WORK ITEM:
Retype the lines of the material below, exactly and only, from the one containing "You are a GUI" through the last line, with pictures left out.

INFORMATION PROVIDED:
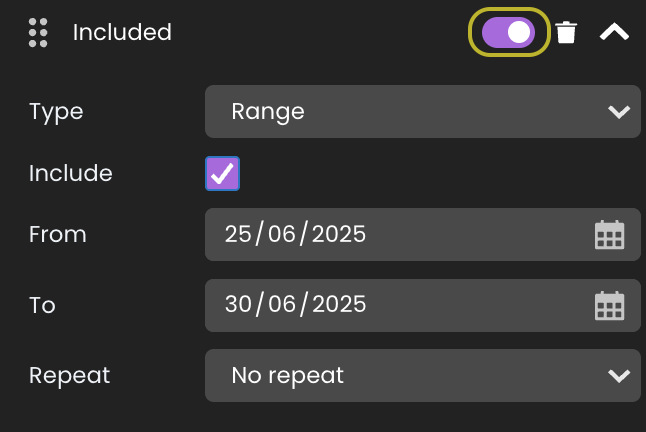This screenshot has width=646, height=432.
Task: Click the trash delete icon
Action: [x=566, y=33]
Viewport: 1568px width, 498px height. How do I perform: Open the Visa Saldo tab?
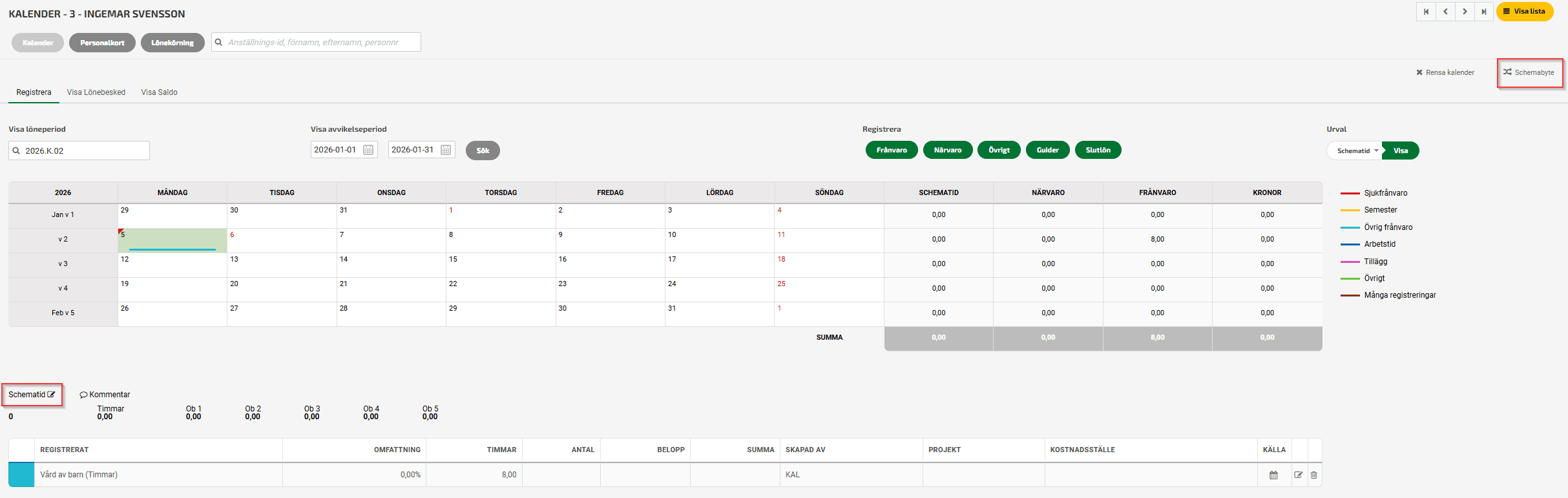pos(159,92)
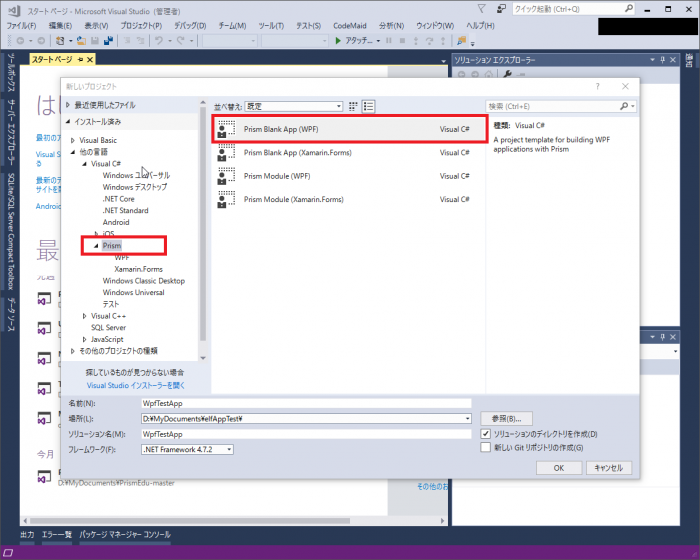Switch template view to list mode
700x560 pixels.
[x=369, y=106]
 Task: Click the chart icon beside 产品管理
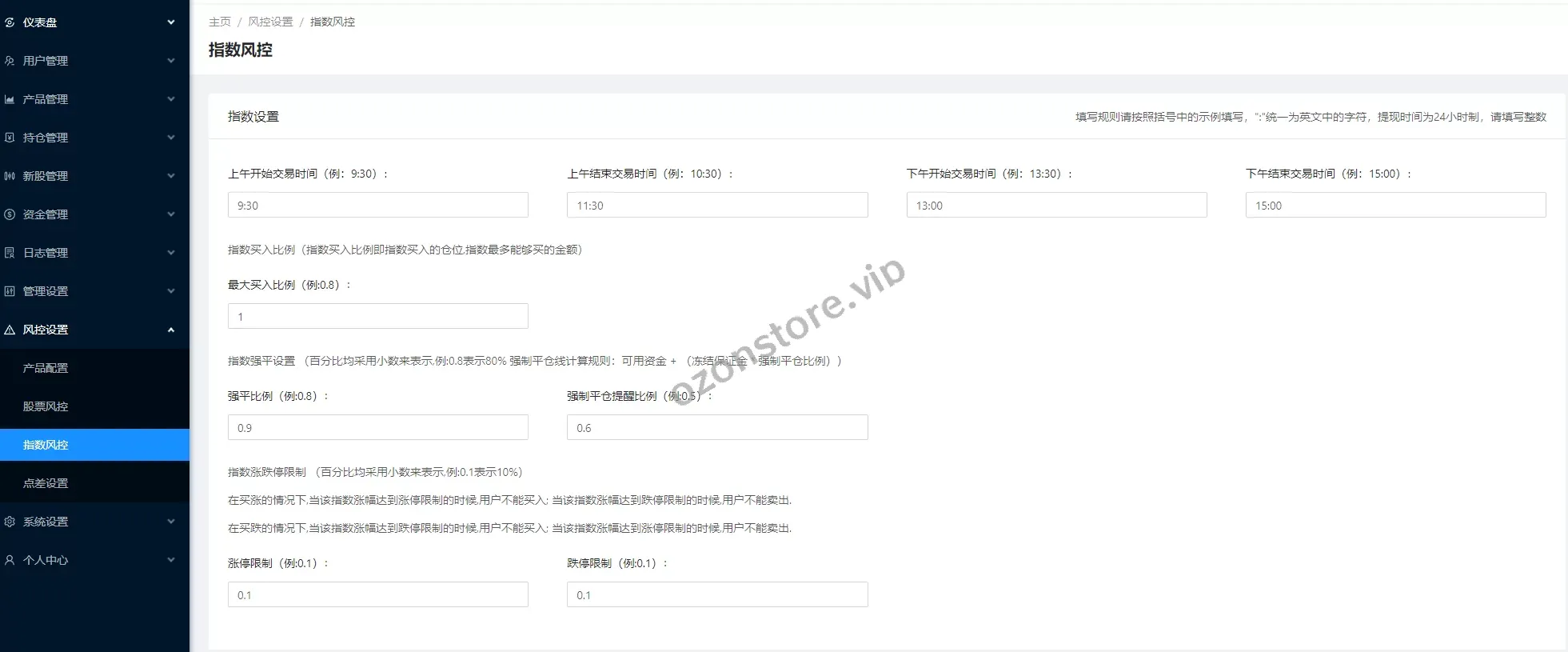tap(10, 99)
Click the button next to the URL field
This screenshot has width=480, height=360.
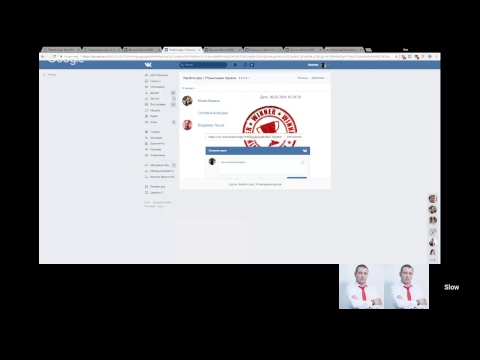[x=294, y=137]
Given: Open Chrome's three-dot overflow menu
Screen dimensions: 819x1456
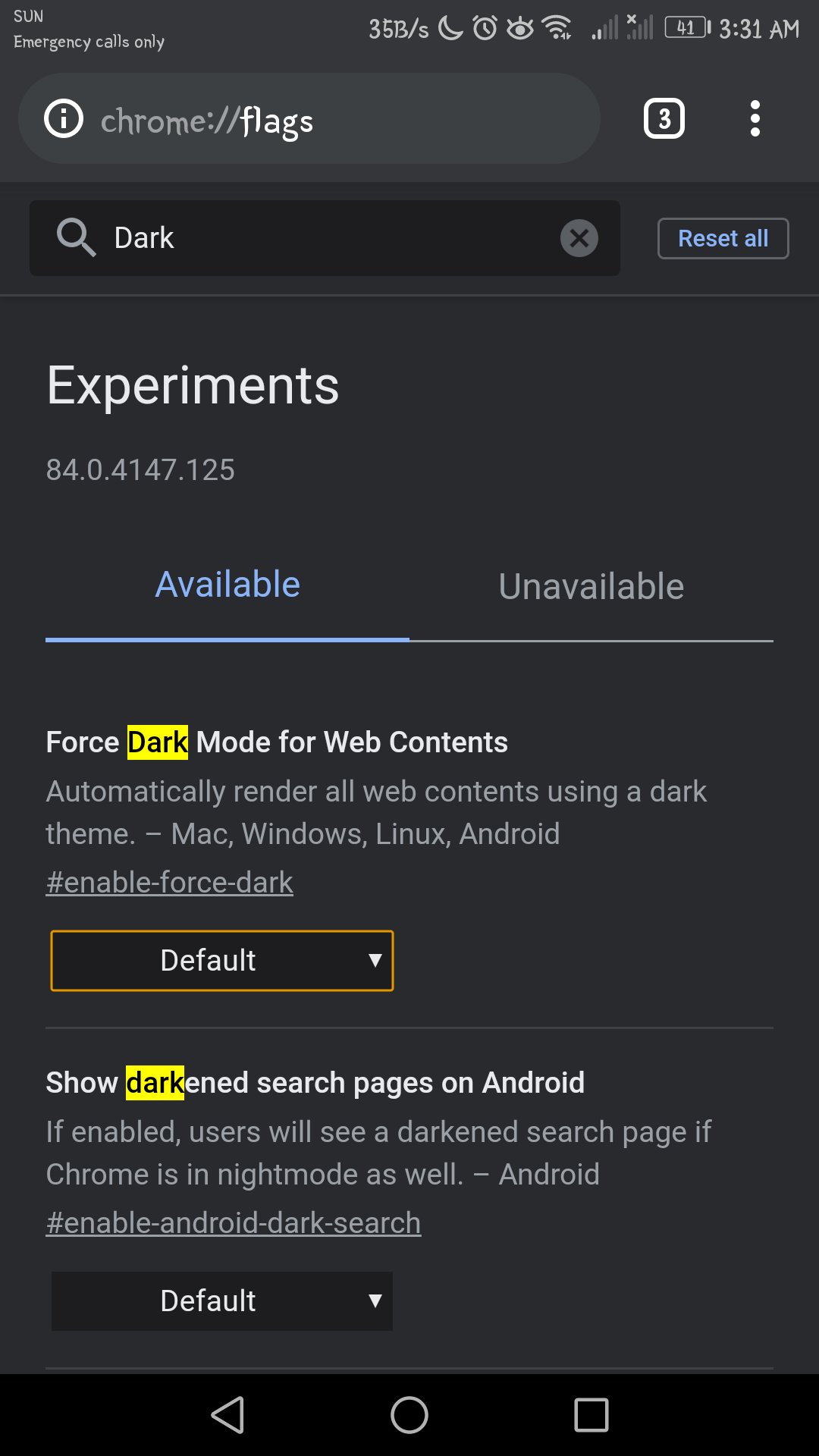Looking at the screenshot, I should click(x=755, y=119).
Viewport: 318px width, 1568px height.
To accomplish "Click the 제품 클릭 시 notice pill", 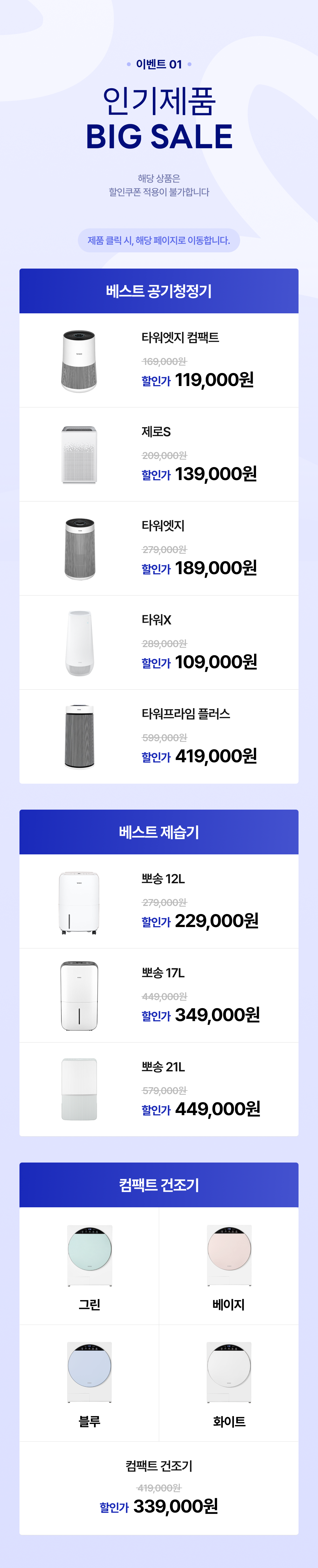I will pos(159,240).
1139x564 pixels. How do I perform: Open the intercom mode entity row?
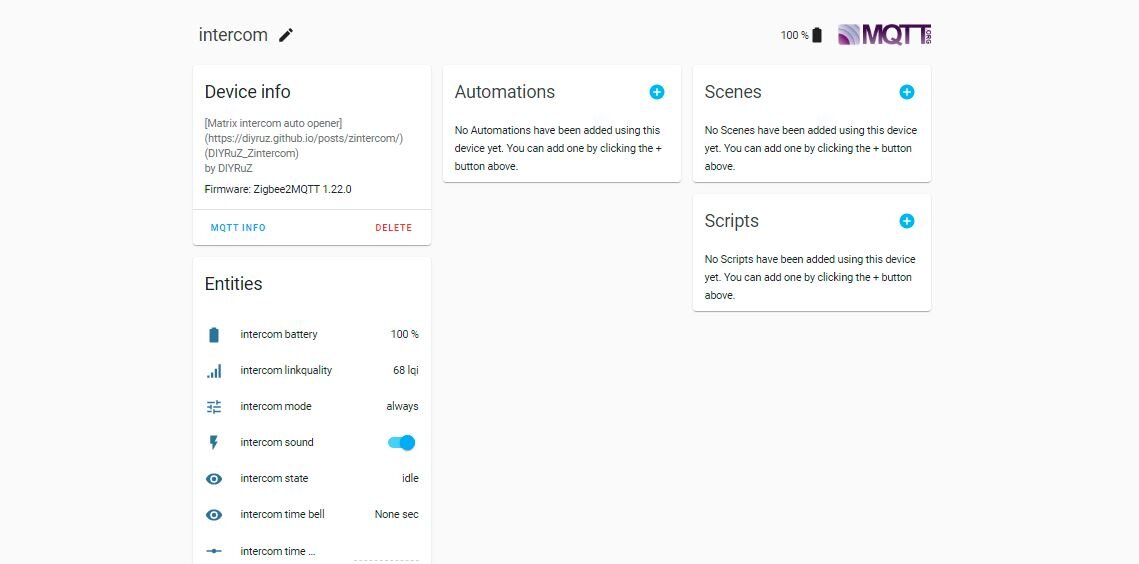point(276,407)
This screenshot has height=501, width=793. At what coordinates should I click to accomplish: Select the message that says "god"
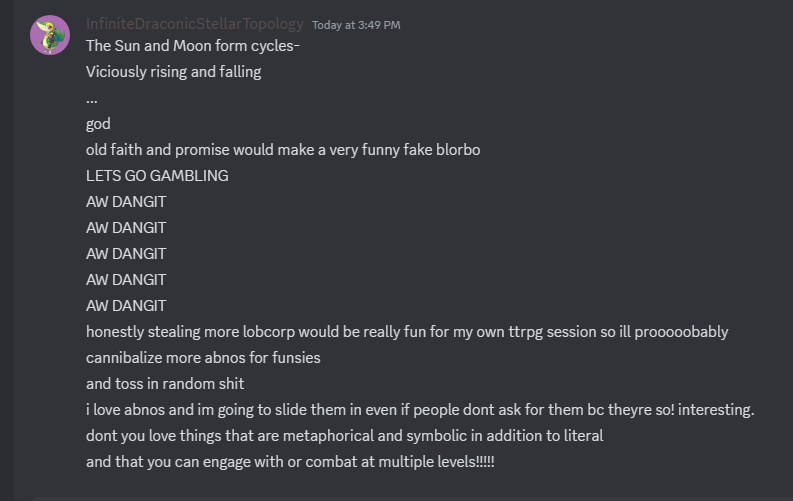tap(98, 124)
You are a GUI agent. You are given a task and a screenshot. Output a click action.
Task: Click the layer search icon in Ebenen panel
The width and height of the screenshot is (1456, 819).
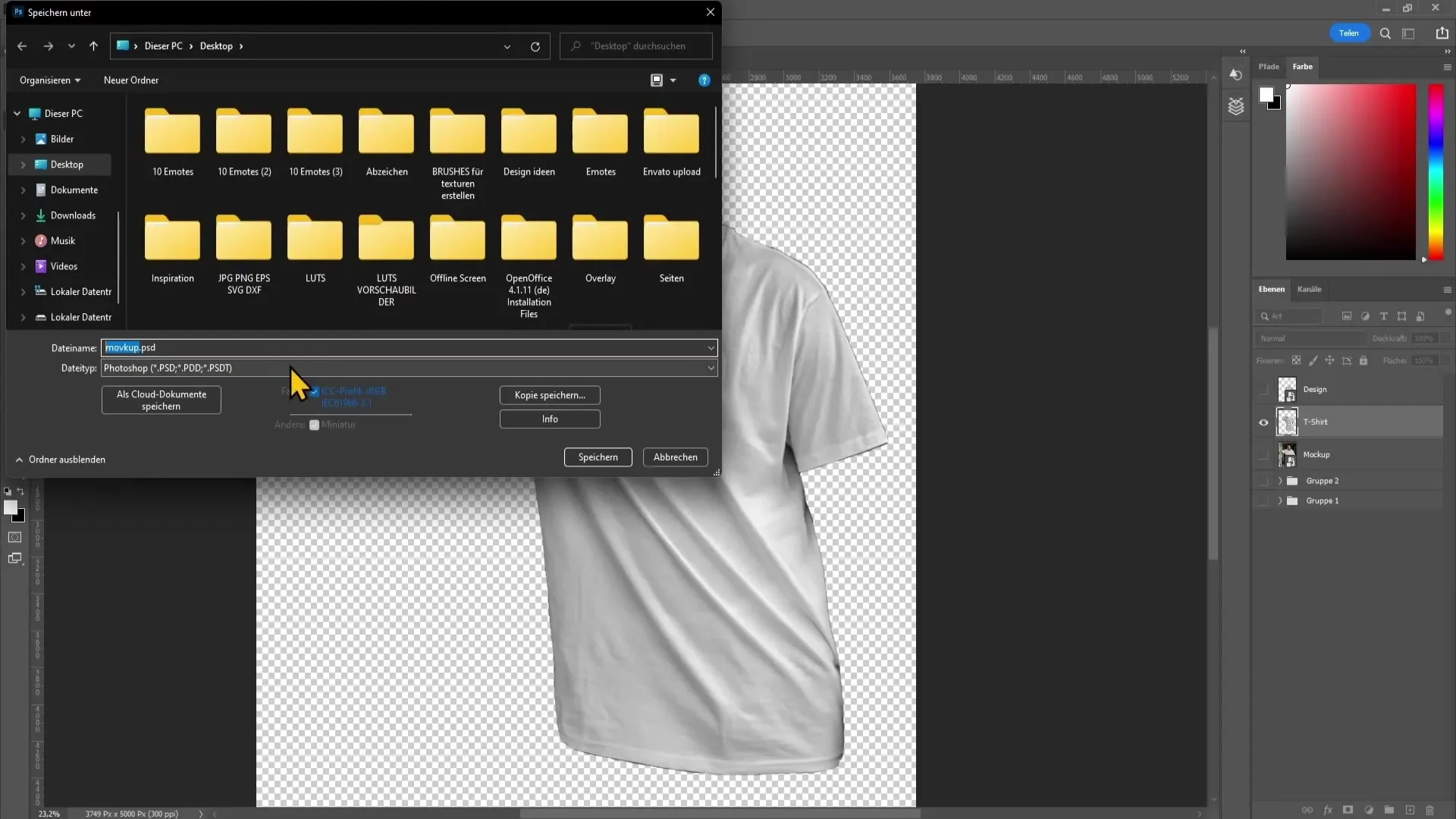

SOLUTION TO THE EXERCISE:
You are a GUI agent. You are given a task and a screenshot. Output a click action.
Task: Click the layer search icon in Ebenen panel
The width and height of the screenshot is (1456, 819).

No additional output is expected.